Text for analysis:
══════════

Medicine comes with lots of specialties and subspecialties where doctors can choose to put their focus. There’s way too much to learn for one person to be an expert in everything. They might be cardiologists who know about the heart, or obstetricians who deal with birth. They may be surgeons or trauma specialists. One domain that may not get as much popular attention is that of the pathologist.
Pathology on TV is mostly linked to medical examiners on crime shows. They do things like taking the temperature of a dead body to figure out time of death, then dig out any bullets or do a tox screen to detect any poison. It’s true that forensic pathology is a very important role when determining how people died and, if possible, who killed them. It’s also part of the wider field of anatomic pathology.
Anatomic pathology is about diagnosing diseases through the examination and testing of your tissues and organs. It’s broken into other subspecialties such as forensic pathology, or organ-specific types, such as neuropathology, which focuses on the brain. One of the most significant branches is surgical pathology, which among other things involves the biopsies (small tissue samples) used to diagnose cancer.
An anatomic pathologist may start by inspecting the body or a sample of diseased tissue with the naked eye. Then there are the more microscopic explorations right down to individual cells. Fancy terms for some of the techniques used in anatomic pathology include immunohistochemistry, histopathology and cytopathology.
Other than anatomic pathology, the main pathology specialism is clinical pathology. Rather than organs and tissue, this involves the analysis of bodily fluids. Blood and urine are two of the main substances that will end up under the microscope. Hematopathology is the study of blood disorders. Clinical pathology also includes chemical pathology, molecular genetics pathology and clinical microbiology.
There is some overlap between pathology and other areas of medicine and biomedical sciences. Different branches will work together for the most efficient diagnosis of disease. Pathology has particularly strong ties with oncology, as it is so essential to diagnosing cancer, as well as investigations into various infectious diseases. You can also find pathologists who don’t look at humans at all – they’re veterinary or plant specialists. In all cases, it’s about the cause and effect of disease.
As you can see, pathology is a pretty complicated field. It’s no wonder you have to go through all the challenges of med school and acquiring a medical license if you want to qualify. The work pathologists do, though, is vital. Without it, we’d never understand the causes or nature of disease and therefore would never be able to figure out how to treat it.
The next time you have something wrong with you, spare a thought for the pathologist far away in the lab who may be the person who looks closely at the samples you sent them and somehow manages to interpret what to the rest of the world might be an inexplicable riddle, but to them is a clear explanation of all your problems.

══════════

Problem details:
Print the passage of the pathology article from "The next time" to "all your problems." without changing a word.

══════════

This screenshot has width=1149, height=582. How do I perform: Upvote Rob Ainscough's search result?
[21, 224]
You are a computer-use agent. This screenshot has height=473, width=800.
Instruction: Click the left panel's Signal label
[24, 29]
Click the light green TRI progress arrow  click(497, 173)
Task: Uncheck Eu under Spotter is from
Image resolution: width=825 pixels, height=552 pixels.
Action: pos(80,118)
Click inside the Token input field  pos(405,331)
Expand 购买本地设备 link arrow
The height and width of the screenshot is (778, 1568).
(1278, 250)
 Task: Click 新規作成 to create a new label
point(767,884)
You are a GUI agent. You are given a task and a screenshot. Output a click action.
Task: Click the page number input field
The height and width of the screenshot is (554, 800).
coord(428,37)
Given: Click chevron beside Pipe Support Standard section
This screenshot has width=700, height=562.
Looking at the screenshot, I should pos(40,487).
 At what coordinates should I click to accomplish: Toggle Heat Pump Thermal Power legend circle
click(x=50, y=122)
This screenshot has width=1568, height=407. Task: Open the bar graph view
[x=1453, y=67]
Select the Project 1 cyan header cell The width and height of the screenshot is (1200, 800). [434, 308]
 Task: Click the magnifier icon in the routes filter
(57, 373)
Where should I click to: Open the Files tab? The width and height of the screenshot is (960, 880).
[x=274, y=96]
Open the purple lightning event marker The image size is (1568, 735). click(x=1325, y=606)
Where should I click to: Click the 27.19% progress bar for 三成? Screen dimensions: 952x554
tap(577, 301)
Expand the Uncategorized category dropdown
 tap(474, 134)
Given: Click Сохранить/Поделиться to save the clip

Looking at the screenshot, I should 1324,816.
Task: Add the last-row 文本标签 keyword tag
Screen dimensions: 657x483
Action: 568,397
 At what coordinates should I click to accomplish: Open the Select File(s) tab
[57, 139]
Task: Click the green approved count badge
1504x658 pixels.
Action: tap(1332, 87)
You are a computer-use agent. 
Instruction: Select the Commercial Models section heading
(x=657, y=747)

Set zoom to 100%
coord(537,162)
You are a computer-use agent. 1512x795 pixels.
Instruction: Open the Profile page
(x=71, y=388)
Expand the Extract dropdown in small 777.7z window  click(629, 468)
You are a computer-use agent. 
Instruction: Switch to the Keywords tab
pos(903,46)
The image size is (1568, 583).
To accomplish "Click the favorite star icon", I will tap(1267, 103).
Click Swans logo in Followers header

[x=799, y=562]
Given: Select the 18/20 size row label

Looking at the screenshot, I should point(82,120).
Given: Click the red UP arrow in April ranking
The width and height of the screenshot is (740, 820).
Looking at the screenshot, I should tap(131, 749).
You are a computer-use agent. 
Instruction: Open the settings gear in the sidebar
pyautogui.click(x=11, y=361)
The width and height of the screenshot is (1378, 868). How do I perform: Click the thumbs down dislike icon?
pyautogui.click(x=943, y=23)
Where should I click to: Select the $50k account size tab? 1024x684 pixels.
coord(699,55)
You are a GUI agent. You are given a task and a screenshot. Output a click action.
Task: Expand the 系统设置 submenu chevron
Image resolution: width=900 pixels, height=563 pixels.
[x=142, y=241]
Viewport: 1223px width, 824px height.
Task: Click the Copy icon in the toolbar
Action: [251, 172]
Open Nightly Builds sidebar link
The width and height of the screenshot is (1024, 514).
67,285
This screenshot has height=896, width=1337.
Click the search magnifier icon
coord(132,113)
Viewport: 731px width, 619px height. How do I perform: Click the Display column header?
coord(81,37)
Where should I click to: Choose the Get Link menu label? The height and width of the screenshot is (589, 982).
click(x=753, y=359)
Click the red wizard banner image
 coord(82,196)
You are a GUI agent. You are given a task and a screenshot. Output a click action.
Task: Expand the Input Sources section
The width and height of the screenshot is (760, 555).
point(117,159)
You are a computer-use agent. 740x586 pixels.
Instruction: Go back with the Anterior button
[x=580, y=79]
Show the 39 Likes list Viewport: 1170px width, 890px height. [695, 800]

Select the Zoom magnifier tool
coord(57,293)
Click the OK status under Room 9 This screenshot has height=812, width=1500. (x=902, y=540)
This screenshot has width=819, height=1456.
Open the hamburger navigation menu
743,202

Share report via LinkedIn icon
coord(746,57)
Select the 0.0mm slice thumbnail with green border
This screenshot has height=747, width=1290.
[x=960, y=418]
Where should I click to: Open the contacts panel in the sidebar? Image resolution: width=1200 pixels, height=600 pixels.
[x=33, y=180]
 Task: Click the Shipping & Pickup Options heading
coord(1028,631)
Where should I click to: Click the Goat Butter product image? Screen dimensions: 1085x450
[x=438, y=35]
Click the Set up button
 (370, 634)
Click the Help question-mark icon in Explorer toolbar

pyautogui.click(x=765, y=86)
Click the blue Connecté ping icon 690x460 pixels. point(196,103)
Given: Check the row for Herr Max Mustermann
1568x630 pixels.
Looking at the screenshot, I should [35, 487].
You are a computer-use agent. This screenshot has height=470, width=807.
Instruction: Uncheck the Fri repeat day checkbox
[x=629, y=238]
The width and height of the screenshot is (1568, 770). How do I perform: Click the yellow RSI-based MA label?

══════════

Task result:
The next time you have something wrong with you, spare a thought for the pathologist far away in the lab who may be the person who looks closely at the samples you sent them and somehow manages to interpret what to the rest of the world might be an inexplicable riddle, but to them is a clear explanation of all your problems.